上位10業種の顔ぶれの変動はみられないものの、開示件数は年々増加傾向に

<東証適時開示資料におけるM&A関連リリースの業種TOP10>


※CCReB GATEWAY「IRストレージ機能」よりククレブ総合研究所作成(以下同様)

上図は、東京証券取引所(以降、「東証」)の適時開示情報閲覧サービス「TDnet」に適時開示された2019年1月から2024年12月までの6年間に渡るM&A関連のプレスリリースを纏めたもののうち、上位10件をあらわしている。

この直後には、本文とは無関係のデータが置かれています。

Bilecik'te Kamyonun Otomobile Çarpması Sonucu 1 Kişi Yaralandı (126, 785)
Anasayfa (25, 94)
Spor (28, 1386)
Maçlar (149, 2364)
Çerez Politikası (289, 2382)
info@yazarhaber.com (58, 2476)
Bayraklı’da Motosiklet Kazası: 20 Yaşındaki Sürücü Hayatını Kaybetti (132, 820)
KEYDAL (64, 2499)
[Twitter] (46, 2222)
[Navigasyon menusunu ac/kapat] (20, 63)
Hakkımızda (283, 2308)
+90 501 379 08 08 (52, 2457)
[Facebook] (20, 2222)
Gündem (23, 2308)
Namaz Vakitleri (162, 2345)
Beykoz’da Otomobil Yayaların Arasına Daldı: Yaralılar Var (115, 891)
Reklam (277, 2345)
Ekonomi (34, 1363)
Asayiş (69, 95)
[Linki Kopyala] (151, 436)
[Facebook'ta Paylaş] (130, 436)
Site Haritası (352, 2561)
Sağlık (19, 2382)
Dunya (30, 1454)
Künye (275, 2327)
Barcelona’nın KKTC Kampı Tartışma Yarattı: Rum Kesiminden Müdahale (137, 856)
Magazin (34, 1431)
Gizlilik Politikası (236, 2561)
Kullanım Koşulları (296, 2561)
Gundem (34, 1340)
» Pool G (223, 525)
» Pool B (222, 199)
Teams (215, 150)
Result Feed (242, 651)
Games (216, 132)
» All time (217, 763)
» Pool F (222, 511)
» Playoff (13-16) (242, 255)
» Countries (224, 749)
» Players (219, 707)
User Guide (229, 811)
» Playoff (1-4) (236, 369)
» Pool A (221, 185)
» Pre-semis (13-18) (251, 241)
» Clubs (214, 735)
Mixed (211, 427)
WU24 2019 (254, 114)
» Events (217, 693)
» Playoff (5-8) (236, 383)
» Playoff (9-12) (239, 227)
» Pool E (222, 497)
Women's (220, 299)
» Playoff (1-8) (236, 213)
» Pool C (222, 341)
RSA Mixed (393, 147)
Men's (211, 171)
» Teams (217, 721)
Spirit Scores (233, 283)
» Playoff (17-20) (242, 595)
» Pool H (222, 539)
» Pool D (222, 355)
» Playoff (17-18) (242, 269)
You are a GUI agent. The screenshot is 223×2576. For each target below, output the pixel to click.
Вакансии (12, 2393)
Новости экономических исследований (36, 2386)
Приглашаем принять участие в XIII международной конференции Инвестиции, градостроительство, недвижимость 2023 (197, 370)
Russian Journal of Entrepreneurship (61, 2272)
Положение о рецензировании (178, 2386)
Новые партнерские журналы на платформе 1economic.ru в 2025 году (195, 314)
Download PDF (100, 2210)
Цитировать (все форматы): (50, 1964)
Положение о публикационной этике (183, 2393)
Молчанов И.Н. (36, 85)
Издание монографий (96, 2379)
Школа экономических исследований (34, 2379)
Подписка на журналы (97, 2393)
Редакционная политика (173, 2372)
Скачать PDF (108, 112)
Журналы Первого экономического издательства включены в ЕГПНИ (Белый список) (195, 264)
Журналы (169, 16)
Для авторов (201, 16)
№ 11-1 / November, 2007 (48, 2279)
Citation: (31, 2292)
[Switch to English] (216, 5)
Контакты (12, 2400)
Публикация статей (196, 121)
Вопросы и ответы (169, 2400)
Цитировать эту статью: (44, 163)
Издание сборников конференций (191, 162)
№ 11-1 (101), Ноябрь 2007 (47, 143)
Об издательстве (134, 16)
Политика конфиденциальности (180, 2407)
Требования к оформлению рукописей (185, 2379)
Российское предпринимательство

2024年においても上位10にランクインする業種は例年と同じ顔ぶれとなる結果となった。特に1,2位に独占する「情報・通信業」「サービス業」は時代の移り変わりにより人々の生活が多様化していくなかで新たなビジネス分野が多く誕生していく業種であることから、今後も企業数の増加と、M&Aによる成長戦略に進んでいくものと思われ、今後もこのポジションは変わらないものと思われる。

また、当該2業種を筆頭に、上位10業種における年間開示件数は2019年から2022年のコロナ禍中はM&A取引が停滞し大きな動きを見せなかったが、2023年、2024年と毎年約250件の増加件数を示し、世界経済の回復にあわせた成長戦略の一手としてM&Aを実行する企業が増加していることが窺える結果となった。

加速する「陸運業」「金属製品」のM&A

<東証適時開示資料におけるM&A関連リリースの業種TOP11以下>


  ※内国法人・組合、外国法人・組合は有価証券報告書等の提出義務者ではないが適時開示を行っているためカウント

続いて、TOP11以下に目を向けてみると2019年以降の動きとして「陸運業」と「金属製品」は業種に属する毎年の企業数の変動に大きな動きはないものの、2024年において過去平均の約2倍に達するM&A関連リリース件数となり、特徴的な動きを見せている。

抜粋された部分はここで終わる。